# Document section

# # # #

I did a quick search on this particular subject and didn't find anything. If I missed it somehow, I apologize for posting this.
Don't know about anyone else, but I had always thought the current state of affairs at the NYT was a relatively current phenomenon. James Wolcott points us to a particularly egregious chapter in the "Liberal Paper of Record" here.
Read the Common Dreams column. Essentially a NYT columnist won a Pulitzer for some of the most egregious propaganda ever published in a newspaper.
Incredibly, the US military tried to deny the existence of radiation sickness, they also tried to downplay the level of casualties:
U.S. authorities responded in time-honored fashion to Burchett's revelations: They attacked the messenger. General MacArthur ordered him expelled from Japan (the order was later rescinded), and his camera with photos of Hiroshima mysteriously vanished while he was in the hospital. U.S. officials accused Burchett of being influenced by Japanese propaganda. They scoffed at the notion of an atomic sickness. The U.S. military issued a press release right after the Hiroshima bombing that downplayed human casualties, instead emphasizing that the bombed area was the site of valuable industrial and military targets.
The reporter perpetrating this atrocity won a Pulitzer.
Laurence then went on to offer his own remarkable editorial on what happened: "The Japanese are still continuing their propaganda aimed at creating the impression that we won the war unfairly, and thus attempting to create sympathy for themselves and milder terms . . . Thus, at the beginning, the Japanese described 'symptoms' that did not ring true."

# # # #

# Supplied material

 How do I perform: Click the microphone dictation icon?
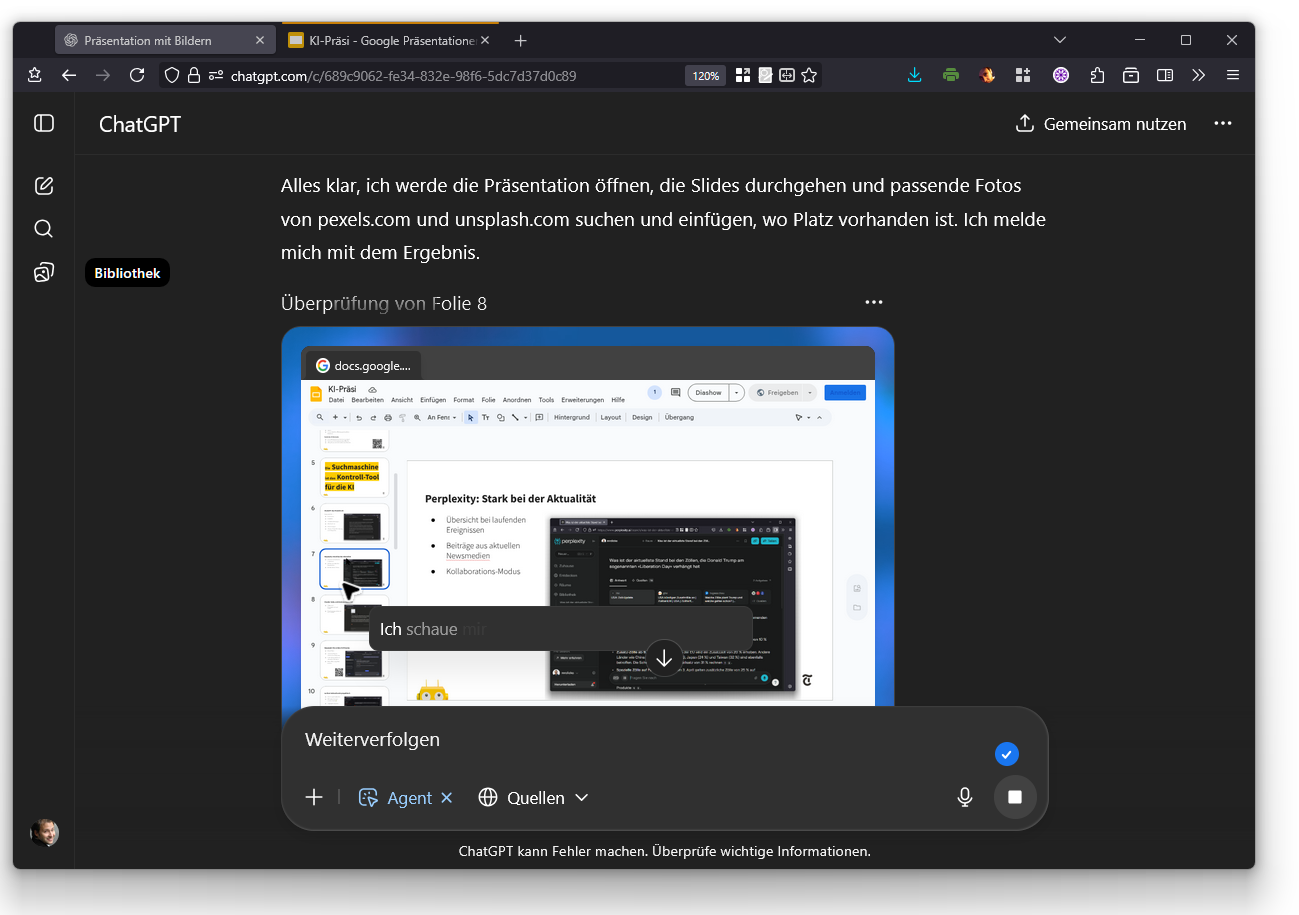click(x=964, y=797)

# # # #

# Task A
Answer these questions using the post about the New York Times and its Hiroshima reporting. Put each answer on its own line, marked the same way as its question.
(i) Who does the post say points readers to a chapter in the "Liberal Paper of Record"?
(ii) What did General MacArthur order concerning Burchett?
(iii) According to the post, what did the U.S. military's press release after the Hiroshima bombing emphasize instead of human casualties?
# Task B
Copy word for word the stretch of the post about the New York Times and Hiroshima from "Don't know about" through "in a newspaper.".
# Task C
Continue the post about the New York Times and its Hiroshima reporting, starting after its last sentence.

# Response A
(i) James Wolcott.
(ii) He ordered Burchett expelled from Japan, though the order was later rescinded.
(iii) It emphasized that the bombed area was the site of valuable industrial and military targets.

# Response B
Don't know about anyone else, but I had always thought the current state of affairs at the NYT was a relatively current phenomenon. James Wolcott points us to a particularly egregious chapter in the "Liberal Paper of Record" here.
Read the Common Dreams column. Essentially a NYT columnist won a Pulitzer for some of the most egregious propaganda ever published in a newspaper.

# Response C
But Laurence knew better. He had observed the first atomic bomb test on July 16, 1945, and he withheld what he knew about radioactive fallout across the southwestern desert that poisoned local residents and livestock. He kept mum about the spiking Geiger counters all around the test site.
William L. Laurence went on to write a series of ten articles for the Times that served as a glowing tribute to the ingenuity and technical achievements of the nuclear program. Throughout these and other reports, he downplayed and denied the human impact of the bombing. Laurence won the Pulitzer Prize for his reporting.
Now I can't say that we shouldn't have done this, I don't think it's a stretch to say an invasion of Japan would have caused death and destruction on at least the same magnitude. But I don't think this is an excuse to withhold the truth of what actually happened.